═════ PROVIDED MATERIAL ═════

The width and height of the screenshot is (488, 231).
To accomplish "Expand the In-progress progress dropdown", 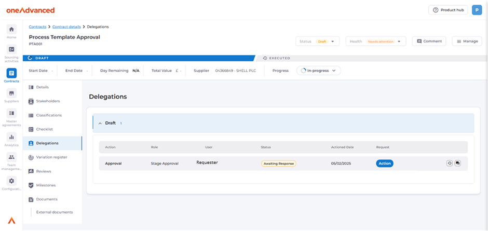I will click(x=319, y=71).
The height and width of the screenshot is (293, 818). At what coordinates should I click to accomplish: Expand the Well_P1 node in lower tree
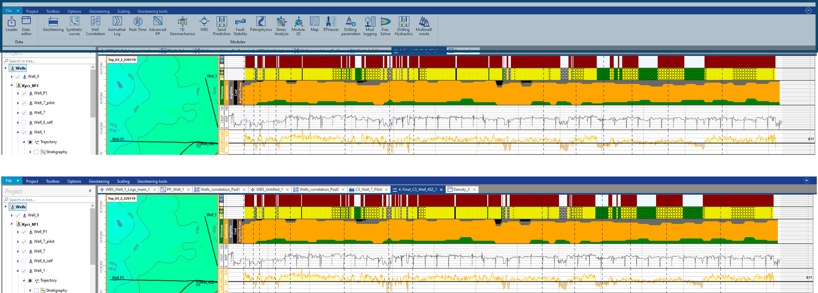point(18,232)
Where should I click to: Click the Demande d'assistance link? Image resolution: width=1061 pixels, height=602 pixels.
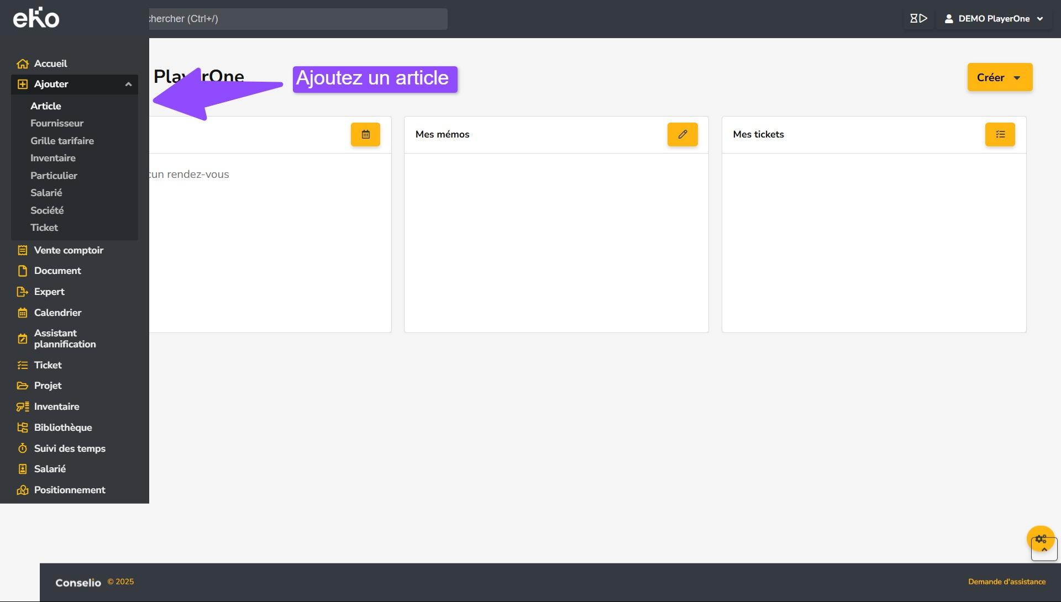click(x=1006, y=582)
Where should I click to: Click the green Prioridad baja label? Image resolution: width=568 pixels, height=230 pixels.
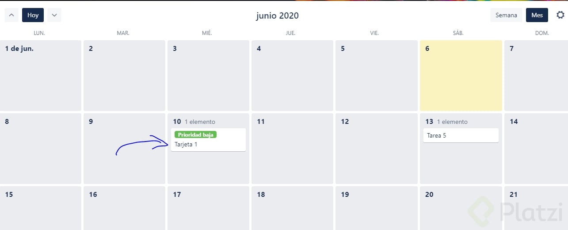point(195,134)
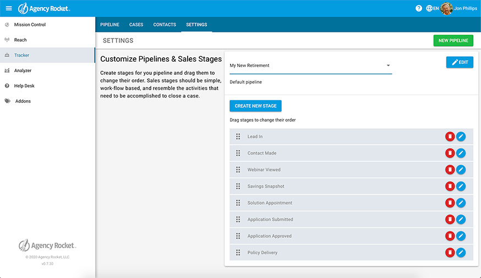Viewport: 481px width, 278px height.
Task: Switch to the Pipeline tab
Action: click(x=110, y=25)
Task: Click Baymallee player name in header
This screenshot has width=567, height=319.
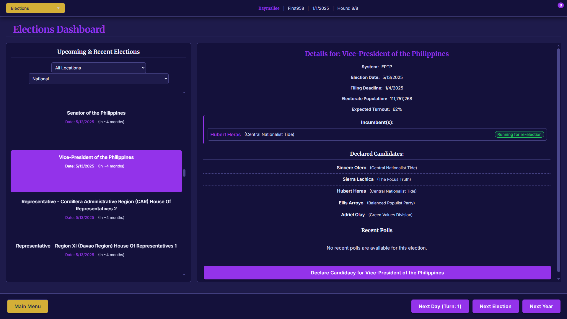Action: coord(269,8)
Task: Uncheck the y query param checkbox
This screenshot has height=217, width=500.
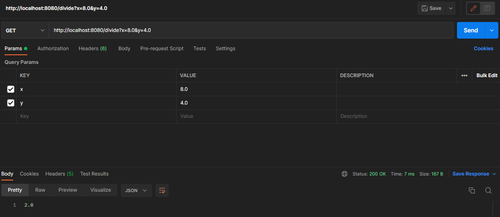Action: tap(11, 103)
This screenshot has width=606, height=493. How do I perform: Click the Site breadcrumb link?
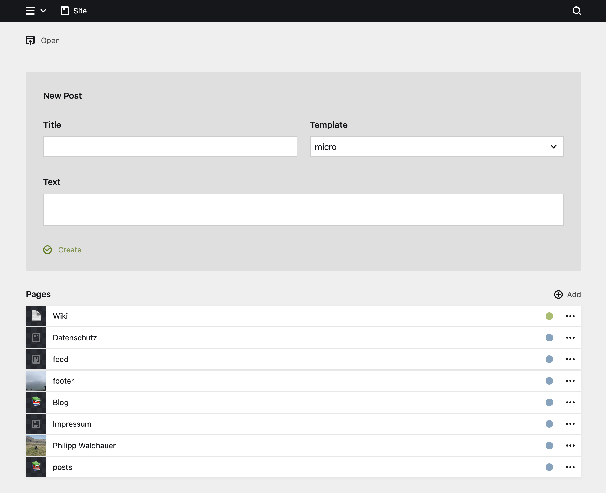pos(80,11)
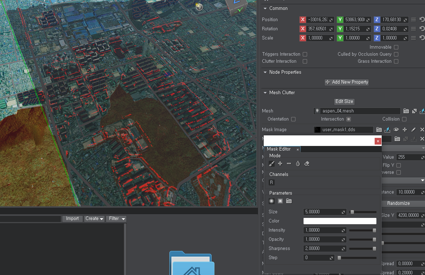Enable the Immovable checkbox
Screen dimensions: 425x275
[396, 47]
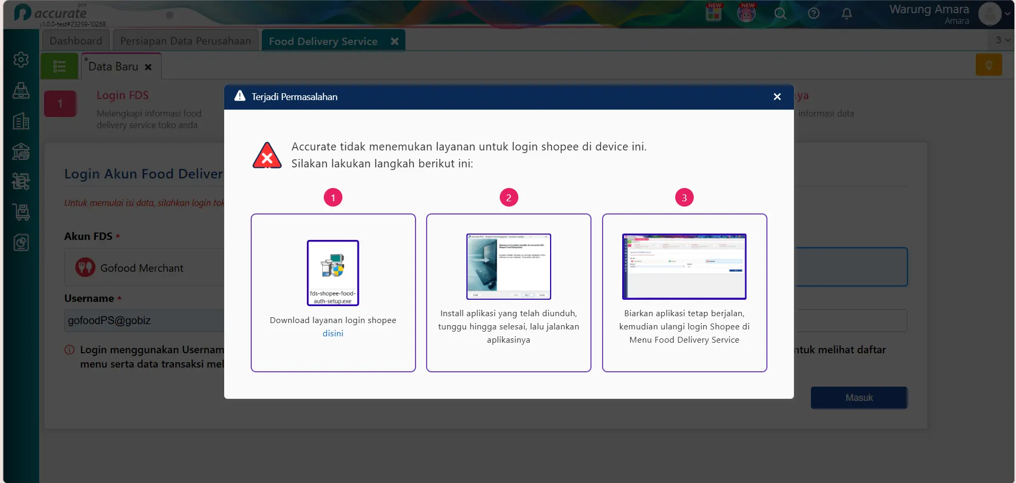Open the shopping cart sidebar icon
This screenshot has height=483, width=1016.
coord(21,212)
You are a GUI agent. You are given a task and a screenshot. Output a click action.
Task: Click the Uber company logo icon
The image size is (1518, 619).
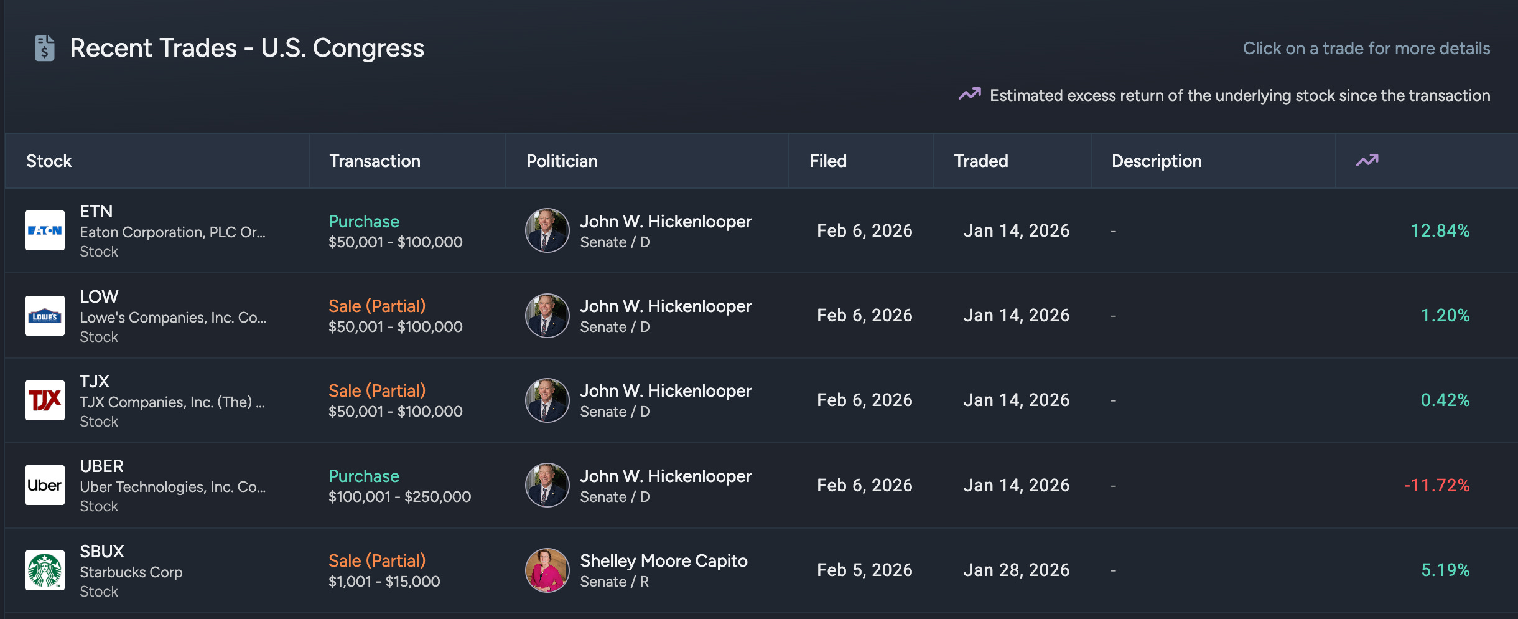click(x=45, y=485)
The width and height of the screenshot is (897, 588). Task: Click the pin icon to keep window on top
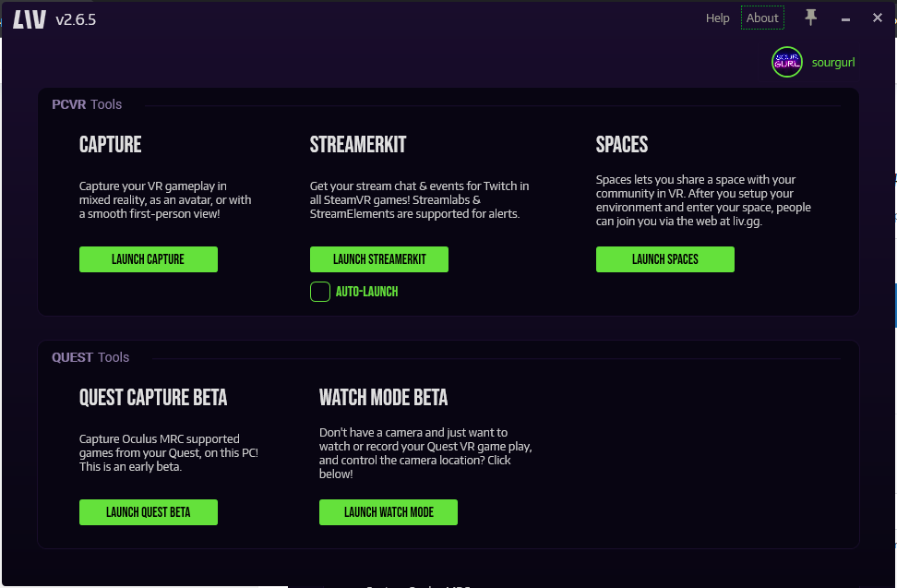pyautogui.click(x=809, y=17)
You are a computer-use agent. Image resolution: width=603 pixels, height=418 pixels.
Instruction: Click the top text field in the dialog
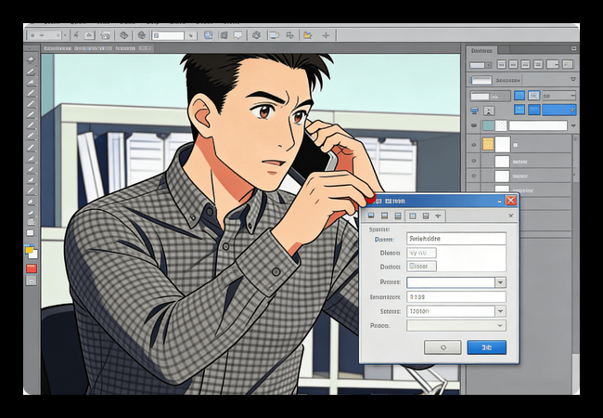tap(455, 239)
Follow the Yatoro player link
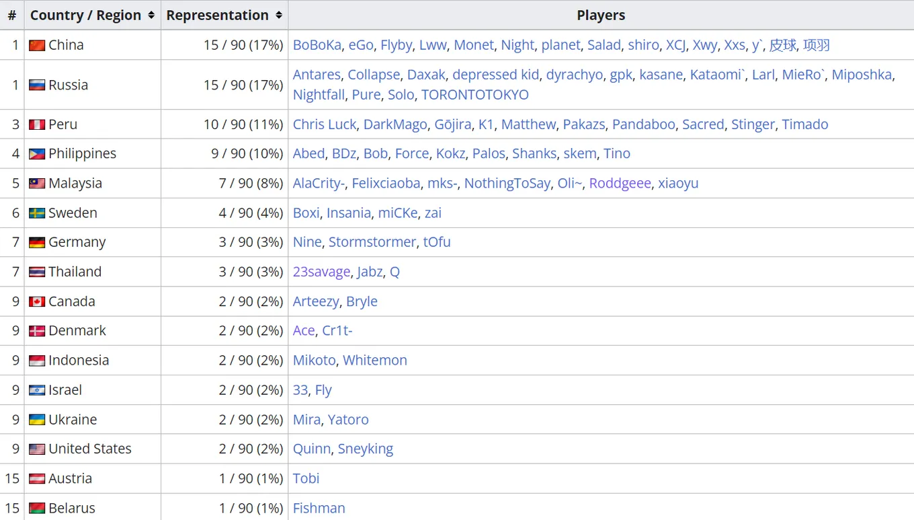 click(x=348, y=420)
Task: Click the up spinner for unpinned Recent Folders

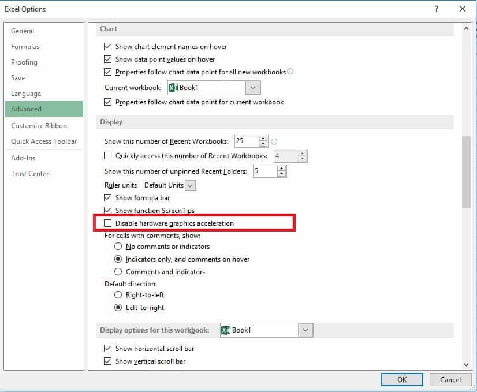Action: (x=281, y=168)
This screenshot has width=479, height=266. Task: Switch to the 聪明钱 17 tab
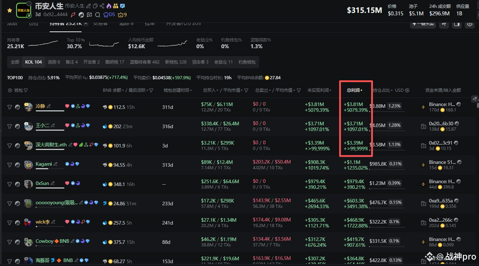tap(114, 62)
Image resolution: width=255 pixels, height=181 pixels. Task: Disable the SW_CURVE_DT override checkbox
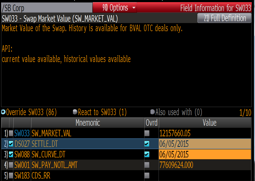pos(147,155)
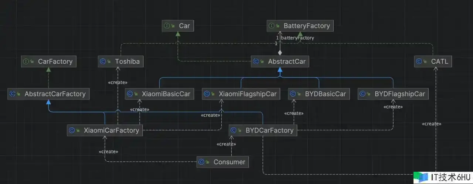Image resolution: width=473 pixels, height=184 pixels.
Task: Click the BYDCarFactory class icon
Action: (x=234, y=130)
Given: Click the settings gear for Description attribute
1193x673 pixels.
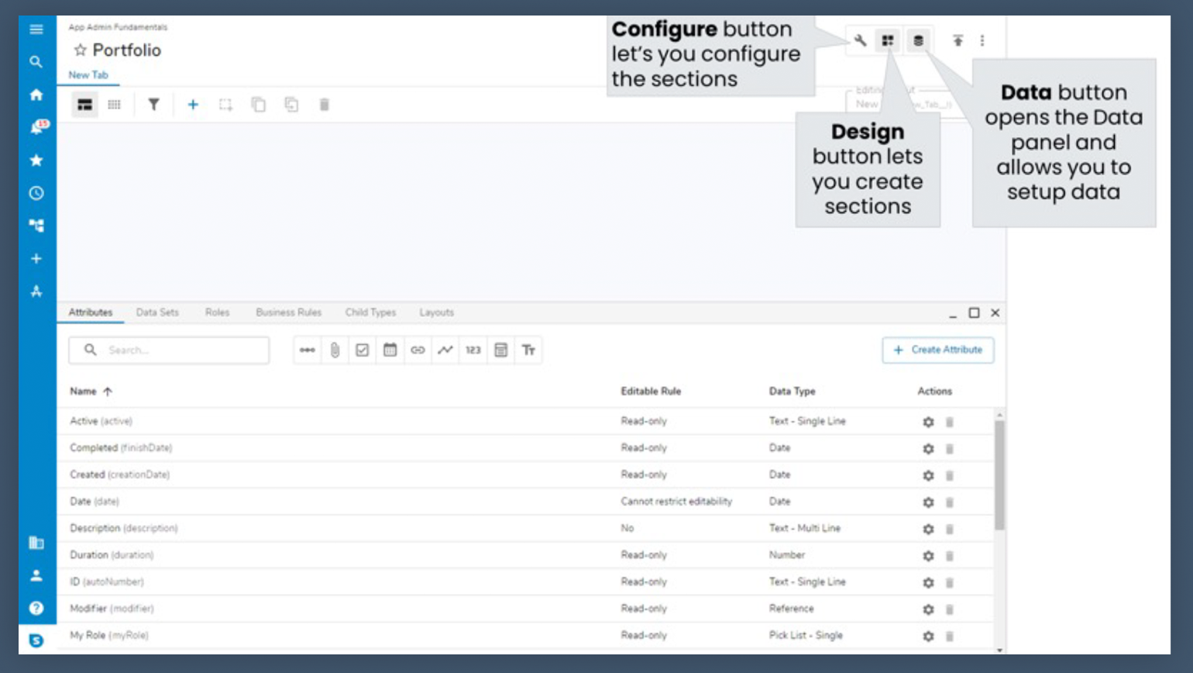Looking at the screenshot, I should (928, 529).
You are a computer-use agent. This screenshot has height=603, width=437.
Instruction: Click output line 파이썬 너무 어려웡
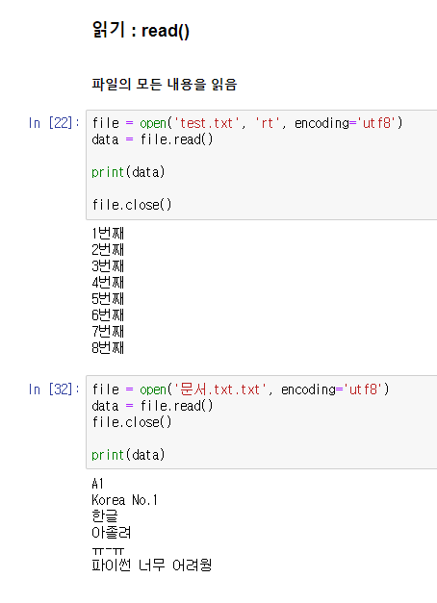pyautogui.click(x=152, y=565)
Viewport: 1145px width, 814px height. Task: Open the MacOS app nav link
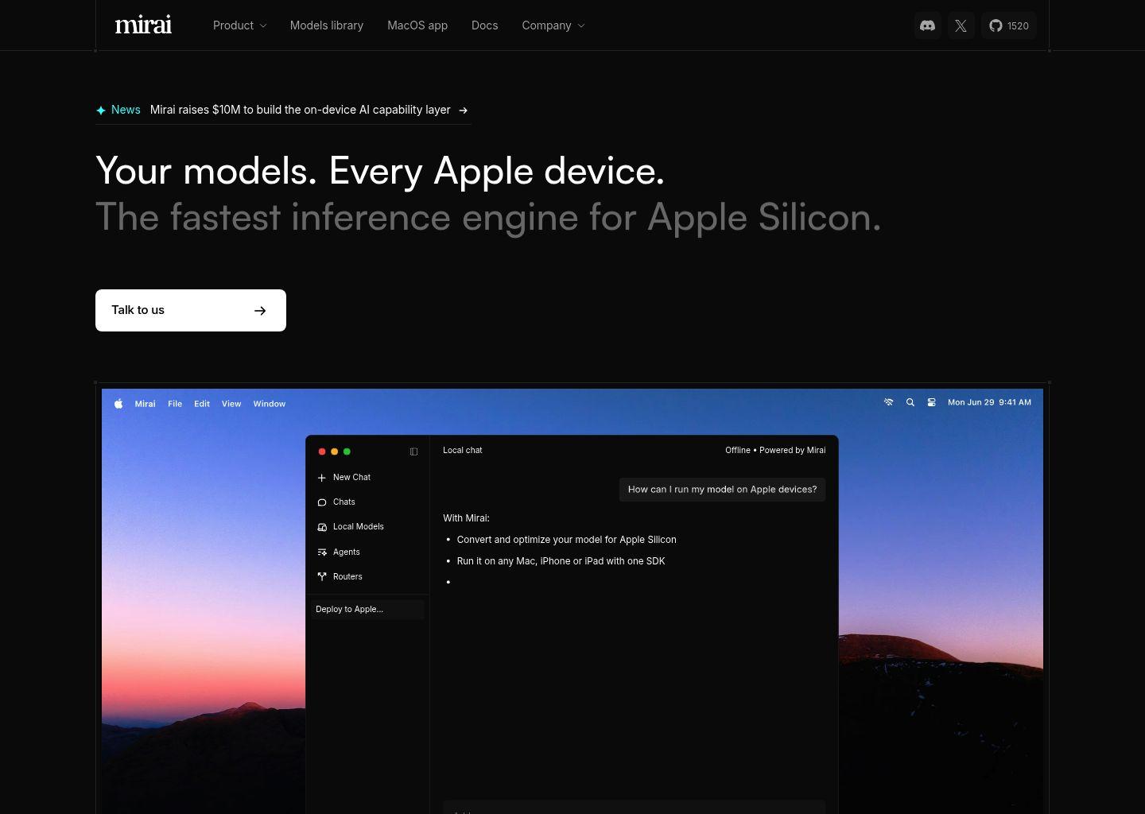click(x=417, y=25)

═════

◆ GIVEN REQUEST: Substitute "thumbtack icon" for "pin icon" in the records from the line with "You are a GUI" up to and including the line with "pyautogui.click(x=809, y=17)", and rewrite those lines with everything else unchanged and the pictures left out.

◆ REPLY TO THE TASK:
You are a GUI agent. You are given a task and a screenshot. Output a click action.
Task: Click the Uber company logo icon
The image size is (1518, 619).
click(x=45, y=485)
The width and height of the screenshot is (897, 588). Task: Click the thumbtack icon to keep window on top
pyautogui.click(x=809, y=17)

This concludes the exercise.